(Excerpt from a dataset)

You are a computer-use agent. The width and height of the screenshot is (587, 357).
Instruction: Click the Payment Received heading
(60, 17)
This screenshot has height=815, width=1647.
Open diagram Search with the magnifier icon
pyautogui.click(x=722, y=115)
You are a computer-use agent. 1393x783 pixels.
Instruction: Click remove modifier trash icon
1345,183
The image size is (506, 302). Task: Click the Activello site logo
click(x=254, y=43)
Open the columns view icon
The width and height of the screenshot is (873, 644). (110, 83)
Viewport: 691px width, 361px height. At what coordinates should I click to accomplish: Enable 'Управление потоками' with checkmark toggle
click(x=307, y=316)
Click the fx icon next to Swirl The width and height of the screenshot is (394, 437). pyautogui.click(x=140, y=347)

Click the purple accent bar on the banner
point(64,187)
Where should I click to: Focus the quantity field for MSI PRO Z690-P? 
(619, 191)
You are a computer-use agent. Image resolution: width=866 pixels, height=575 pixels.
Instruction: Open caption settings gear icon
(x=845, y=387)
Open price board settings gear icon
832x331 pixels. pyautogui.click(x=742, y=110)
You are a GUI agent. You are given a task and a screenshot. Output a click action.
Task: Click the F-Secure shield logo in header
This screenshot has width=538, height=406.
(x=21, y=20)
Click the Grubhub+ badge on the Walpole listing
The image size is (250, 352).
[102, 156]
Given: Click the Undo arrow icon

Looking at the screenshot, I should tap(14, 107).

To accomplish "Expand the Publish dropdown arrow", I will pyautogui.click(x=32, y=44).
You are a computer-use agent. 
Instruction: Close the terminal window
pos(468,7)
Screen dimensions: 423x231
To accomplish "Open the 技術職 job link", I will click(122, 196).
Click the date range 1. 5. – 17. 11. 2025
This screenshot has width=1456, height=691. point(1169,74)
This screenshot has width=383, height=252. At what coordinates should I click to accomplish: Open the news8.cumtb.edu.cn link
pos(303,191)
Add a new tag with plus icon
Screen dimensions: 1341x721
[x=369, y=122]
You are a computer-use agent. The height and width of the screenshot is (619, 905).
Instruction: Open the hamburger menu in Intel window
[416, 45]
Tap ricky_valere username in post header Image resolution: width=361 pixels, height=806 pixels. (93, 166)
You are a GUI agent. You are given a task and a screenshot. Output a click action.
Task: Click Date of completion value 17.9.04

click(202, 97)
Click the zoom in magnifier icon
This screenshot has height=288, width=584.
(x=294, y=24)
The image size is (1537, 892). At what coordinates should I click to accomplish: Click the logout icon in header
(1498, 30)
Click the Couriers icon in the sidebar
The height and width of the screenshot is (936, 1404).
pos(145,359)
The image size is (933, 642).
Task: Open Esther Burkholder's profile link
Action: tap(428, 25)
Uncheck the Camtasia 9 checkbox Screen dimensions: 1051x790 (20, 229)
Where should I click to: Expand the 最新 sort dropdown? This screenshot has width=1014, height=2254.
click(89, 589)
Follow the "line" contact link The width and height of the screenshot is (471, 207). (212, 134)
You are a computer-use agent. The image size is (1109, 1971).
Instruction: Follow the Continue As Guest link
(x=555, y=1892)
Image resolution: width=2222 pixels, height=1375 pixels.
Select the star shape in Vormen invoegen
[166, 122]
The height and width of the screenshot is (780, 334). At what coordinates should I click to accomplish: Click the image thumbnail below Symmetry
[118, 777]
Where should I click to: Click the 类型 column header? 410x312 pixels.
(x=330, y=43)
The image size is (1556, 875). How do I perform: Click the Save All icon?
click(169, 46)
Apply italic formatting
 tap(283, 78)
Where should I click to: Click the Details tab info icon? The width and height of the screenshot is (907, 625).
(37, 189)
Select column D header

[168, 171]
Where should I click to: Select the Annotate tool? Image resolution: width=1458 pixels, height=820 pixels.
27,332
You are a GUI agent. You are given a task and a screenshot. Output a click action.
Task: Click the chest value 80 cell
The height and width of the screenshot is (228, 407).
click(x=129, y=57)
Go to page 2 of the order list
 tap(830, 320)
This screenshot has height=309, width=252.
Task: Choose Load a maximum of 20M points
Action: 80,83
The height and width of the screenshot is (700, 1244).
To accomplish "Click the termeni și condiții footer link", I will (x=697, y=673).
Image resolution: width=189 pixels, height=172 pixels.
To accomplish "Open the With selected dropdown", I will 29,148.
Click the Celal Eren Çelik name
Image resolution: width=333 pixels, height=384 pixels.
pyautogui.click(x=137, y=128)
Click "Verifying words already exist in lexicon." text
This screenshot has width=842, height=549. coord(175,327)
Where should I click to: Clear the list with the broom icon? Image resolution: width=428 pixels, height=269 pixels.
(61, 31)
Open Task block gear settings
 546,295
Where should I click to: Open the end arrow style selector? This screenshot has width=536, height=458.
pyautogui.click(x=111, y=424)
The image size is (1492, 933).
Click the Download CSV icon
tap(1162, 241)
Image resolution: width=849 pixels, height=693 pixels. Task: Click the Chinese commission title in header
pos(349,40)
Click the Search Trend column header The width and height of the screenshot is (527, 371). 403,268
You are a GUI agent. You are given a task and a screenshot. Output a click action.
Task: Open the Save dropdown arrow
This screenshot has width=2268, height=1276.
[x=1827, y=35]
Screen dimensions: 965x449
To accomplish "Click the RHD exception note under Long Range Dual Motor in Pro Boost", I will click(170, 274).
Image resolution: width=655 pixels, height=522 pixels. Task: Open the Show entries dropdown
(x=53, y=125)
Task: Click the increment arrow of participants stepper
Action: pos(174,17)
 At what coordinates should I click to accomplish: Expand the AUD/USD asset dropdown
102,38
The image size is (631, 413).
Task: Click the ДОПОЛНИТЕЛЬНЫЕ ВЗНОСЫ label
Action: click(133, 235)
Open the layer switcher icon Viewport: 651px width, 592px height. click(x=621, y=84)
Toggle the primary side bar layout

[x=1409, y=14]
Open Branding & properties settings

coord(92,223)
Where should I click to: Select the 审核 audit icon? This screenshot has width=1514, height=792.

* **Problem description**:
Please set out all of the material above as a numbered list, leaving out blank lines.

* **The reply**:
1. You are a computer-use agent. The width and height of the screenshot is (587, 357).
2. Instruction: Click the Payment Received heading
3. (60, 17)
4. This screenshot has height=815, width=1647.
5. Open diagram Search with the magnifier icon
6. pyautogui.click(x=722, y=115)
7. You are a computer-use agent. 1393x783 pixels.
8. Instruction: Click remove modifier trash icon
9. 1345,183
10. The image size is (506, 302). Task: Click the Activello site logo
11. click(x=254, y=43)
12. Open the columns view icon
13. The width and height of the screenshot is (873, 644). (110, 83)
14. Viewport: 691px width, 361px height. At what coordinates should I click to accomplish: Enable 'Управление потоками' with checkmark toggle
15. click(x=307, y=316)
16. Click the fx icon next to Swirl The width and height of the screenshot is (394, 437). pyautogui.click(x=140, y=347)
17. Click the purple accent bar on the banner
18. point(64,187)
19. Where should I click to: Focus the quantity field for MSI PRO Z690-P? 
20. (619, 191)
21. You are a computer-use agent. Image resolution: width=866 pixels, height=575 pixels.
22. Instruction: Open caption settings gear icon
23. (x=845, y=387)
24. Open price board settings gear icon
25. 832x331 pixels. pyautogui.click(x=742, y=110)
26. You are a GUI agent. You are given a task and a screenshot. Output a click action.
27. Task: Click the F-Secure shield logo in header
28. This screenshot has width=538, height=406.
29. (x=21, y=20)
30. Click the Grubhub+ badge on the Walpole listing
31. The image size is (250, 352).
32. [102, 156]
33. Given: Click the Undo arrow icon
34. Looking at the screenshot, I should tap(14, 107).
35. To accomplish "Expand the Publish dropdown arrow", I will pyautogui.click(x=32, y=44).
36. You are a computer-use agent. 
37. Instruction: Close the terminal window
38. pos(468,7)
39. Screen dimensions: 423x231
40. To accomplish "Open the 技術職 job link", I will click(122, 196).
41. Click the date range 1. 5. – 17. 11. 2025
42. This screenshot has width=1456, height=691. point(1169,74)
43. This screenshot has width=383, height=252. At what coordinates should I click to accomplish: Open the news8.cumtb.edu.cn link
44. pos(303,191)
45. Add a new tag with plus icon
46. Screen dimensions: 1341x721
47. [x=369, y=122]
48. You are a computer-use agent. The height and width of the screenshot is (619, 905).
49. Instruction: Open the hamburger menu in Intel window
50. [416, 45]
51. Tap ricky_valere username in post header Image resolution: width=361 pixels, height=806 pixels. (93, 166)
52. You are a GUI agent. You are given a task and a screenshot. Output a click action.
53. Task: Click Date of completion value 17.9.04
54. click(202, 97)
55. Click the zoom in magnifier icon
56. This screenshot has height=288, width=584.
57. (x=294, y=24)
58. The image size is (1537, 892). At what coordinates should I click to accomplish: Click the logout icon in header
59. (1498, 30)
60. Click the Couriers icon in the sidebar
61. The height and width of the screenshot is (936, 1404).
62. pos(145,359)
63. The image size is (933, 642).
64. Task: Open Esther Burkholder's profile link
65. Action: tap(428, 25)
66. Uncheck the Camtasia 9 checkbox Screen dimensions: 1051x790 (20, 229)
67. Where should I click to: Expand the 最新 sort dropdown? This screenshot has width=1014, height=2254.
68. click(89, 589)
69. Follow the "line" contact link The width and height of the screenshot is (471, 207). (212, 134)
70. You are a computer-use agent. The image size is (1109, 1971).
71. Instruction: Follow the Continue As Guest link
72. (x=555, y=1892)
73. Image resolution: width=2222 pixels, height=1375 pixels.
74. Select the star shape in Vormen invoegen
75. [166, 122]
76. The height and width of the screenshot is (780, 334). At what coordinates should I click to accomplish: Click the image thumbnail below Symmetry
77. [118, 777]
78. Where should I click to: Click the 类型 column header? 410x312 pixels.
79. (x=330, y=43)
80. The image size is (1556, 875). How do I perform: Click the Save All icon?
81. click(169, 46)
82. Apply italic formatting
83.  tap(283, 78)
84. Where should I click to: Click the Details tab info icon? The width and height of the screenshot is (907, 625).
85. (37, 189)
86. Select column D header
87. [168, 171]
88. Where should I click to: Select the Annotate tool? Image resolution: width=1458 pixels, height=820 pixels.
89. 27,332
90. You are a GUI agent. You are given a task and a screenshot. Output a click action.
91. Task: Click the chest value 80 cell
92. The height and width of the screenshot is (228, 407).
93. click(x=129, y=57)
94. Go to page 2 of the order list
95.  tap(830, 320)
96. This screenshot has height=309, width=252.
97. Task: Choose Load a maximum of 20M points
98. Action: 80,83
99. The height and width of the screenshot is (700, 1244).
100. To accomplish "Click the termeni și condiții footer link", I will (x=697, y=673).
101. Image resolution: width=189 pixels, height=172 pixels.
102. To accomplish "Open the With selected dropdown", I will 29,148.
103. Click the Celal Eren Çelik name
104. Image resolution: width=333 pixels, height=384 pixels.
105. pyautogui.click(x=137, y=128)
106. Click "Verifying words already exist in lexicon." text
107. This screenshot has width=842, height=549. coord(175,327)
108. Where should I click to: Clear the list with the broom icon? Image resolution: width=428 pixels, height=269 pixels.
109. (61, 31)
110. Open Task block gear settings
111.  546,295
112. Where should I click to: Open the end arrow style selector? This screenshot has width=536, height=458.
113. pyautogui.click(x=111, y=424)
114. The image size is (1492, 933).
115. Click the Download CSV icon
116. tap(1162, 241)
117. Image resolution: width=849 pixels, height=693 pixels. Task: Click the Chinese commission title in header
118. pos(349,40)
119. Click the Search Trend column header The width and height of the screenshot is (527, 371). 403,268
120. You are a GUI agent. You are given a task and a screenshot. Output a click action.
121. Task: Open the Save dropdown arrow
122. This screenshot has width=2268, height=1276.
123. [x=1827, y=35]
124. Screen dimensions: 965x449
125. To accomplish "Click the RHD exception note under Long Range Dual Motor in Pro Boost", I will click(170, 274).
126. Image resolution: width=655 pixels, height=522 pixels. Task: Open the Show entries dropdown
127. (x=53, y=125)
128. Task: Click the increment arrow of participants stepper
129. Action: pos(174,17)
130.  At what coordinates should I click to accomplish: Expand the AUD/USD asset dropdown
131. 102,38
132. The image size is (631, 413).
133. Task: Click the ДОПОЛНИТЕЛЬНЫЕ ВЗНОСЫ label
134. Action: click(133, 235)
135. Open the layer switcher icon Viewport: 651px width, 592px height. click(x=621, y=84)
136. Toggle the primary side bar layout
137. [x=1409, y=14]
138. Open Branding & properties settings
139. coord(92,223)
140. Where should I click to: Select the 审核 audit icon? This screenshot has width=1514, height=792.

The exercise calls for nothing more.